Work item: Leave the pictures out and print, word for word, the lines below from the one with "Screen dimensions: 825x466" through the final line.

##### Task material

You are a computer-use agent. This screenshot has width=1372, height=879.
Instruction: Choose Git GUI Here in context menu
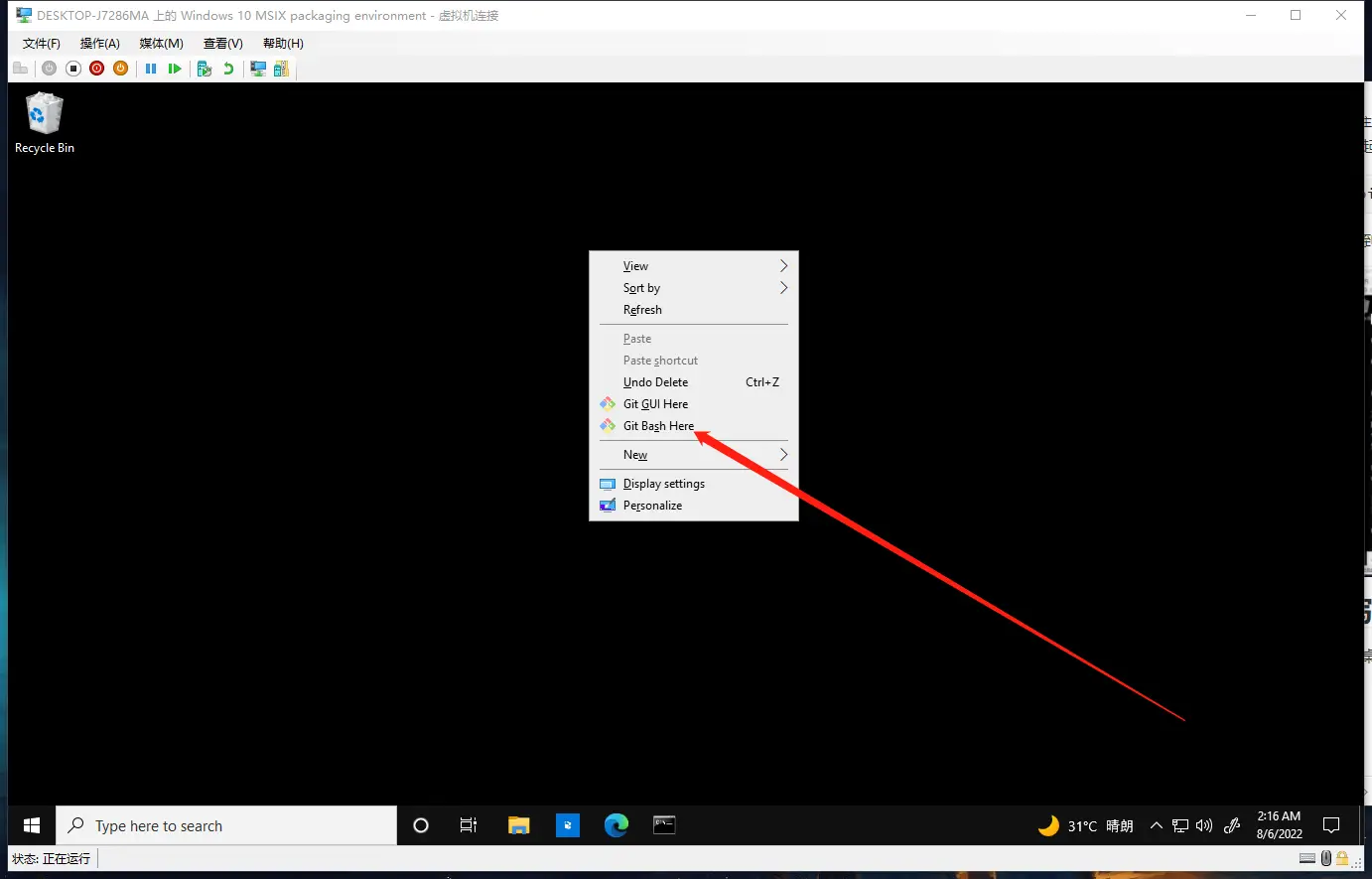coord(655,404)
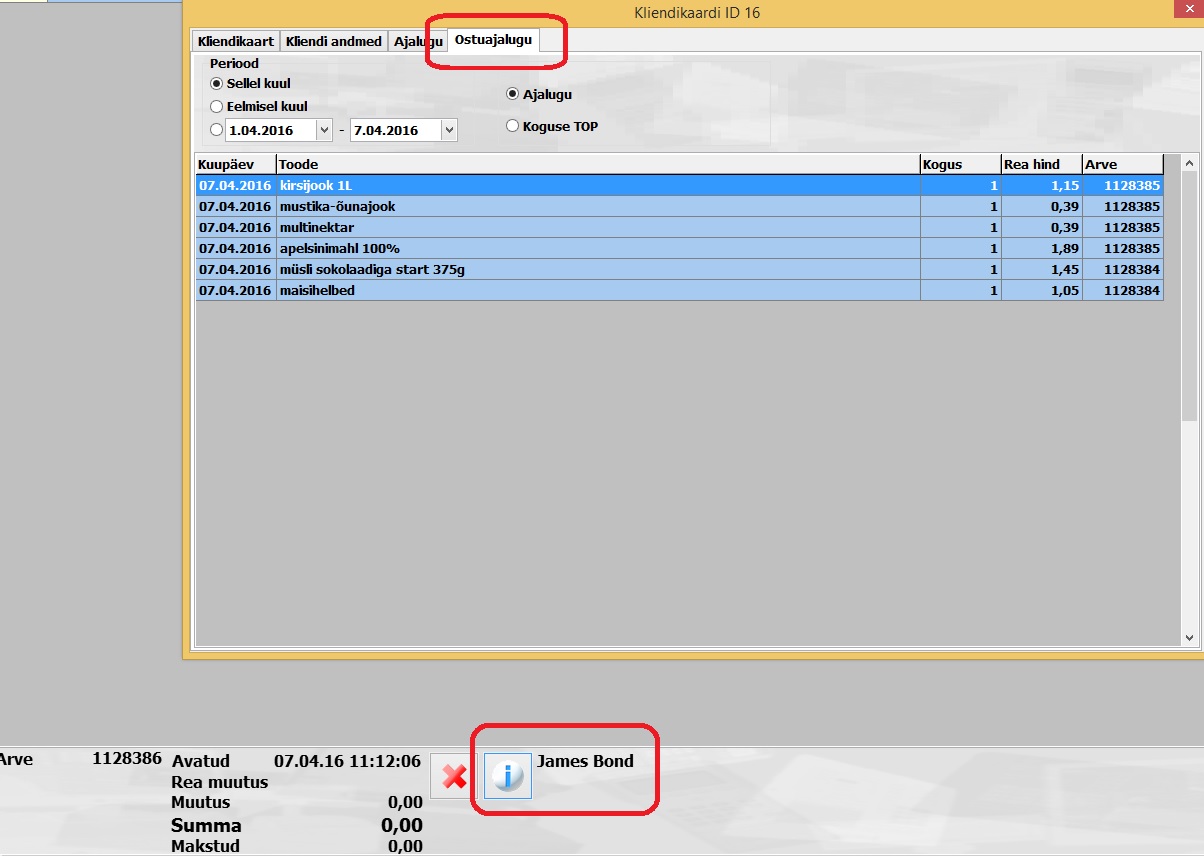Image resolution: width=1204 pixels, height=856 pixels.
Task: Choose the Koguse TOP view option
Action: [x=513, y=126]
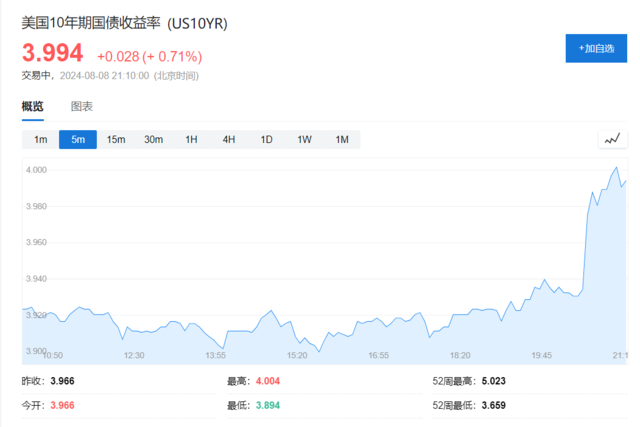Image resolution: width=640 pixels, height=427 pixels.
Task: Show the 1W weekly interval
Action: point(304,140)
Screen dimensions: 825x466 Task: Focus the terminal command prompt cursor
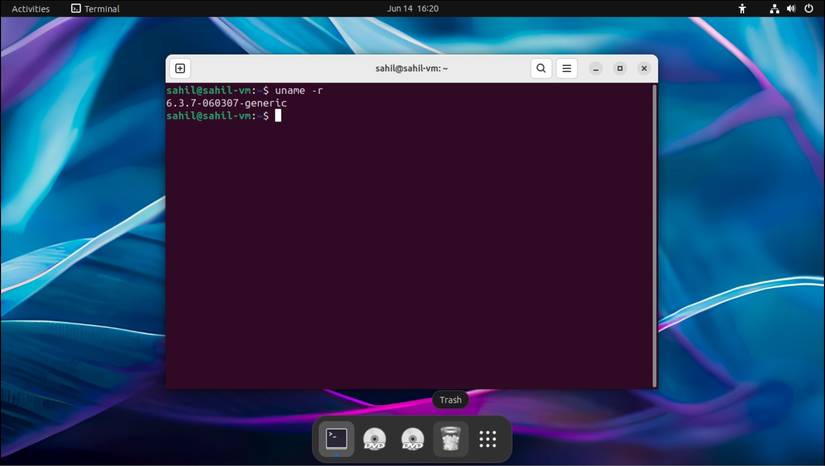tap(278, 116)
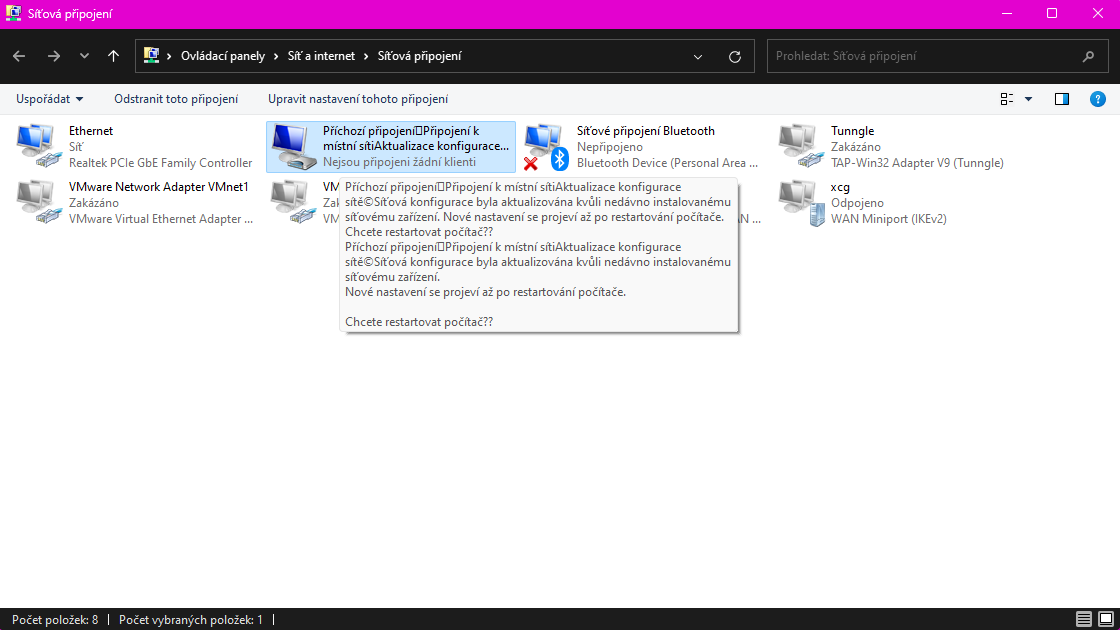Go up one folder level
Viewport: 1120px width, 630px height.
113,57
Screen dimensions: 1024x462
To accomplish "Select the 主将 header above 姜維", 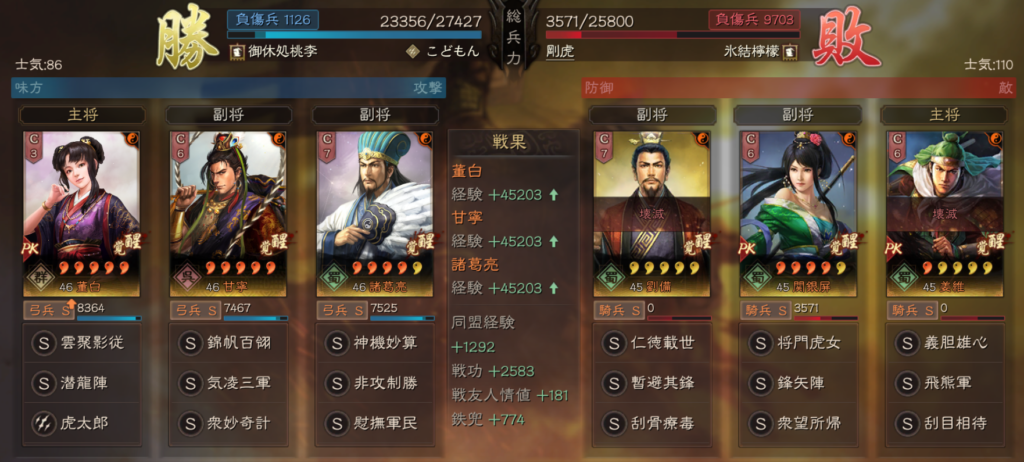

##########

Response to the exercise:
Screen dimensions: 825x466 Task: Focus the terminal command prompt cursor
tap(278, 116)
Go up one folder level
Viewport: 1120px width, 630px height.
113,57
Screen dimensions: 1024x462
To accomplish "Select the 主将 header above 姜維", 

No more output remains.